Volkswagen fined $32 million for false advertising in South Korea; it is the largest ever fine slapped by the Fair Trade Commission (FTC)
German automaker Volkswagen has been slapped with a huge fine amount of $32 million in South Korea. The company has been accused for making false advertisements, claiming its cars in the country meet European emission norms and deliver better mileage, while being fitted with emission cheating software. This is the largest ever fine slapped by the Fair Trade Commission (FTC).
Volkswagen has been accused of cheating the emission norms in several countries across the world. The carmaker was found selling TDI diesel engine powered vehicles, fitted with an emission cheating software. This software helped the system in hiding the actual emission data during lab tests. In reality, these cars were emitting 40% more NOx than the permitted level.

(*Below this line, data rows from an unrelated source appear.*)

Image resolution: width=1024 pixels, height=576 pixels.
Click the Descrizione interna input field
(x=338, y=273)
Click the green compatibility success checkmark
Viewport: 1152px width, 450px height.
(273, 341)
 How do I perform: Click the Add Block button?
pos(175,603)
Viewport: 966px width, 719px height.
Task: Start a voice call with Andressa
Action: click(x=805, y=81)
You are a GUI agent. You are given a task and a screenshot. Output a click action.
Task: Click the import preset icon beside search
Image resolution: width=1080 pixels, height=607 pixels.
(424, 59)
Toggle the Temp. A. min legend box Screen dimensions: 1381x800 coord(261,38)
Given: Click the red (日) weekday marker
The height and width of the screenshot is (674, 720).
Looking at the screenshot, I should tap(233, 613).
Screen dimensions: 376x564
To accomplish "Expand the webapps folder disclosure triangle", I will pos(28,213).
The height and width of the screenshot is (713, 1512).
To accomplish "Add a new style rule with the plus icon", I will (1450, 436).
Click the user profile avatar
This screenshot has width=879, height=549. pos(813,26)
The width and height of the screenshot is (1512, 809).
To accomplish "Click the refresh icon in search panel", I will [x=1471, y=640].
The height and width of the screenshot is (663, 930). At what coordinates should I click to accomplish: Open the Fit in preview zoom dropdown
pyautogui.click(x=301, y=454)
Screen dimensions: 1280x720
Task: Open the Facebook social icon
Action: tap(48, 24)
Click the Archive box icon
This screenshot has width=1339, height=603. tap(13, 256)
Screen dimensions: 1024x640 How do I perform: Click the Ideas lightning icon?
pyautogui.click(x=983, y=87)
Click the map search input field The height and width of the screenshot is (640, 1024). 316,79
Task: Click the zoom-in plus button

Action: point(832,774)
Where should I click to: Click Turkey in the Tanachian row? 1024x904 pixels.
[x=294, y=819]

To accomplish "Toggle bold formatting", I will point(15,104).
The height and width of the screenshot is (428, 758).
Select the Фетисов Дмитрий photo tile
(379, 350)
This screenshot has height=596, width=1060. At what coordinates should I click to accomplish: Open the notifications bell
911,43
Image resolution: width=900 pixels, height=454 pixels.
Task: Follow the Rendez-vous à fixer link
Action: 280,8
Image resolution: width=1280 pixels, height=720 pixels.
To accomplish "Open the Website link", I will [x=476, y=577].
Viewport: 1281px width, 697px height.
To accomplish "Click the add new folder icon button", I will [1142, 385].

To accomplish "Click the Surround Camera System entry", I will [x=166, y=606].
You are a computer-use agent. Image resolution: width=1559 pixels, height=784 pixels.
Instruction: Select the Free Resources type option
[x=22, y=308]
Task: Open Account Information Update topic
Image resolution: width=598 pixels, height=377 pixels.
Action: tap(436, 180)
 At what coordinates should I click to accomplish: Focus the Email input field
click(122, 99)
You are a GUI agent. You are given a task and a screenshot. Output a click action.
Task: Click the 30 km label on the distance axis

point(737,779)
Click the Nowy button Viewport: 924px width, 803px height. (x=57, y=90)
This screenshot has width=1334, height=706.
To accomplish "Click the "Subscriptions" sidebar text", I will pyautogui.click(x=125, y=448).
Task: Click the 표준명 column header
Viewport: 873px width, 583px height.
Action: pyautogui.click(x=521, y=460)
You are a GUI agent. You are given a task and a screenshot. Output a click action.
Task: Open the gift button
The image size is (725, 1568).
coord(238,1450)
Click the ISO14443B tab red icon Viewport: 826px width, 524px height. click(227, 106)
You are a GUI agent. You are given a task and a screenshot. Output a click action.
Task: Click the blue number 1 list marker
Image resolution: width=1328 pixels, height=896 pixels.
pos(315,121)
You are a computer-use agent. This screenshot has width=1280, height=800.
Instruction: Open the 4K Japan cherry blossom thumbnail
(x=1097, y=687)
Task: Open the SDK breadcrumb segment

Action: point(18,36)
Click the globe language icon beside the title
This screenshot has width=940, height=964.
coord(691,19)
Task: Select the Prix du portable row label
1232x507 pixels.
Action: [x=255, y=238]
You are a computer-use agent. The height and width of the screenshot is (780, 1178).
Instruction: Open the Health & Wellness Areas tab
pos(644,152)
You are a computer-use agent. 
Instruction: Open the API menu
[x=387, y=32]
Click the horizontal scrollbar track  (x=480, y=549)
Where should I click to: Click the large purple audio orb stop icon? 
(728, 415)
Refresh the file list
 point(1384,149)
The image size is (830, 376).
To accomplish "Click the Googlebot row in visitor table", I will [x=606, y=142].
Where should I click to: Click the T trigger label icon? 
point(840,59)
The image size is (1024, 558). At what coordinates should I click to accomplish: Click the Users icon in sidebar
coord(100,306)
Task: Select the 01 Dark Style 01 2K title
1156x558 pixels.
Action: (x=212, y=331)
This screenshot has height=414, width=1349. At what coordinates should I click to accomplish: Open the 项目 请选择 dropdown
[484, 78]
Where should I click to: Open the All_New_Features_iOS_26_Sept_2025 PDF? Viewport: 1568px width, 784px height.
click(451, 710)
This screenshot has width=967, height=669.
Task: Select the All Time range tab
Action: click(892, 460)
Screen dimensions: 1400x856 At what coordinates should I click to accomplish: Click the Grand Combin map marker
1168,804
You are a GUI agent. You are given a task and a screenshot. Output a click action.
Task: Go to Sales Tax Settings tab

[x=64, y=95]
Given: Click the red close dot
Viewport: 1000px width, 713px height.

This is not the first time the South Korean authorities have taken strict action against Volkswagen. In August this year, emission regulators in the country have banned around 80 models comprising Volkswagen, Audi and Bentley cars. Also, the VW group was slapped with a fine amount of $15.98 million that time, because of cheating the emission norms in the country.
Now, the Fair Trade Commission has also said, it would ask the prosecutors to investigate the German brand’s office. Not only the Volkswagen, but its subsidiary brand Audi will be under the scanner as well. In a statement the FTC has said, it will file criminal complaints against five incumbent and former executives of the company.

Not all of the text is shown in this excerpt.